As this lively new study of Shaw’s plays reminds us, the word “duty” in the nineteenth century covered a wide spectrum of social and personal moral obligations. In Lord Nelson’s famous exhortation to his fleet at the beginning of the Battle of Trafalgar, “England expects that every man will do his duty,” the term no doubt signified an obligation loyally to serve and, if necessary, die for, King and country in the cause of defeating the forces of the enemy. But of course it was not only in the military sphere that the concept of duty held sway as a regulator of conduct in Shaw’s lifetime. In some cases, the concept was supported by the dictates of law and religion; in others, it was simply part of generally accepted assumptions about what constitutes proper human behavior. The codes of conduct included: the duty of children to honor and obey their parents; the duty of wives to [End Page 217] honor and obey their husbands, and to perform their tasks as housewives and mothers, as well as the more subtle obligations to behave in womanly ways; the still-continuing duty of members of Parliament in England and the Commonwealth to swear allegiance to the English Crown, and the more general duty of citizens to show loyalty to their country. As Dukore argues, the concept of duty is often also invoked by politicians as one of the tricks of governing classes to lend a mask of respectability to projects fundamentally driven by acquisitive and power-seeking motives.

The ideal of duty was one of the many sacred cows that Shaw, as playwright and activist, was fond of ridiculing. In The Admirable Bashville, Shaw has his pugilist hero, Cashel Byron, parody Nelson’s immortal message by saying that every man “Shall twaddle / About his duty,” and declare that the two things he hates are “my duty and my mother.” In the Dream in Hell scene of another Edwardian play, Man and Superman, Don Juan calls duty “one of the seven deadly virtues.” Dukore rightly identifies Henrik Ibsen as a major influence on Shaw’s radical questioning of widely accepted ideals of duty. In A Doll’s House, Nora astounds her husband and the rest of the world by renouncing her duty both as wife and mother, and declaring that she has discovered a prior duty—to herself. In Ghosts, Mrs. Alving, as encouraged by the counseling of a sanctimonious pastor, comes to endure the dreadful consequences of being a dutiful wife to her debauched husband.

The twin themes announced in the subtitle of this book are remarkably pervasive in Shaw’s drama.

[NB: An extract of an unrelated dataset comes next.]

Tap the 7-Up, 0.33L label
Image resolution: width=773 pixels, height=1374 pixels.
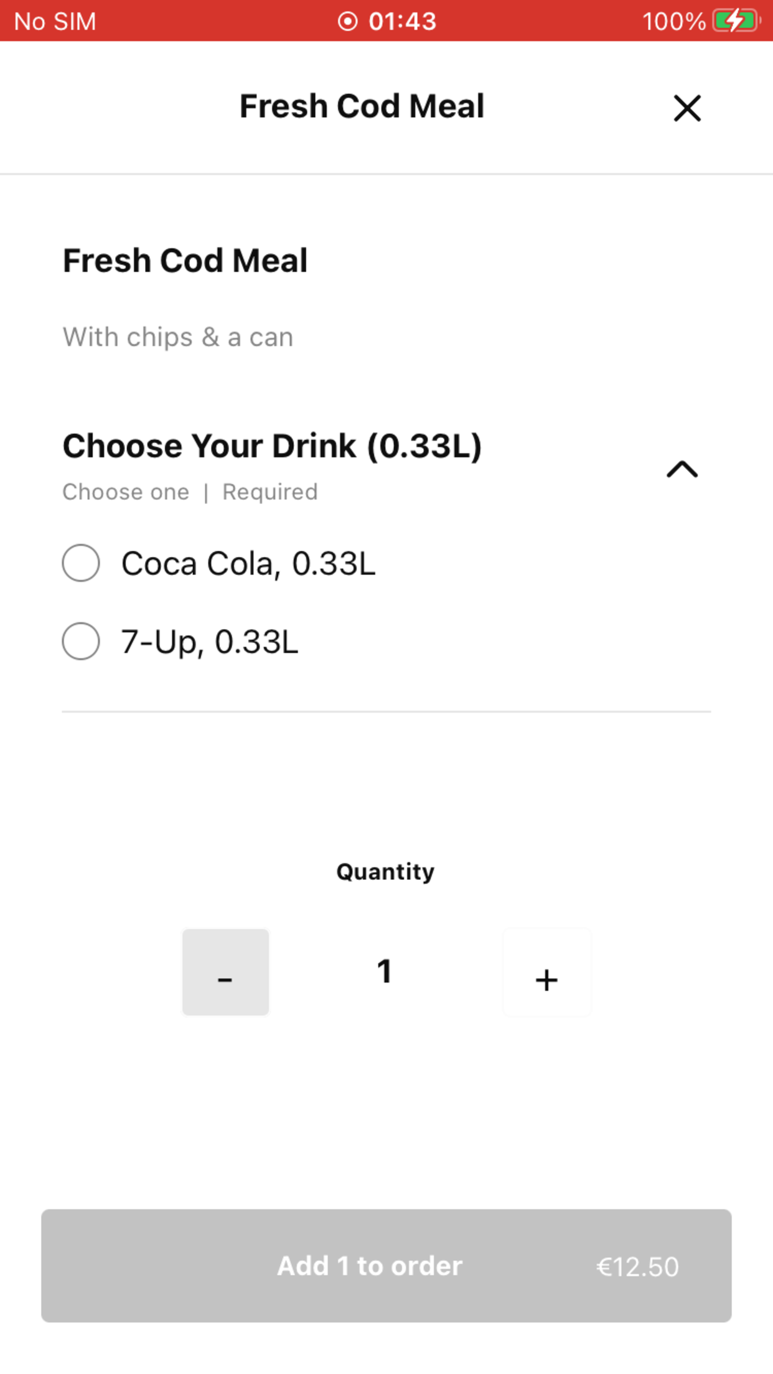tap(210, 642)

Dukore argues that in one form or another they appear in about two-thirds of his dramatic output of more than fifty plays and playlets. Several early plays lend themselves well to analysis under the “slaves of duty” rubric. In Mrs Warren’s Profession, Vivie Warren is presented from early in the play as a young woman who has emancipated herself from Victorian stereotypes of what constitutes “womanly” behavior. The denouement of the play depends on her final refusal, after a titanic struggle, to follow the rules of loyalty and obedience that Victorians expected from daughters in relation to their mothers. In the first of their two long quarrels, Mrs. Warren describes Vivie as “a bad daughter and a stuck-up prude.” In the second, she rails at Vivie’s refusal to do her “duty as a daughter.”

Like Nora Helmer, the wife/mother figure in You Never Can Tell, Mrs. Clandon (as she now calls herself, having discarded her married name of Crampton) is a woman who has renounced her duty to her husband; unlike Nora, she has taken her children with her when she walks out. After the children have grown up, there is an accidental family reunion at a seaside hotel. The father...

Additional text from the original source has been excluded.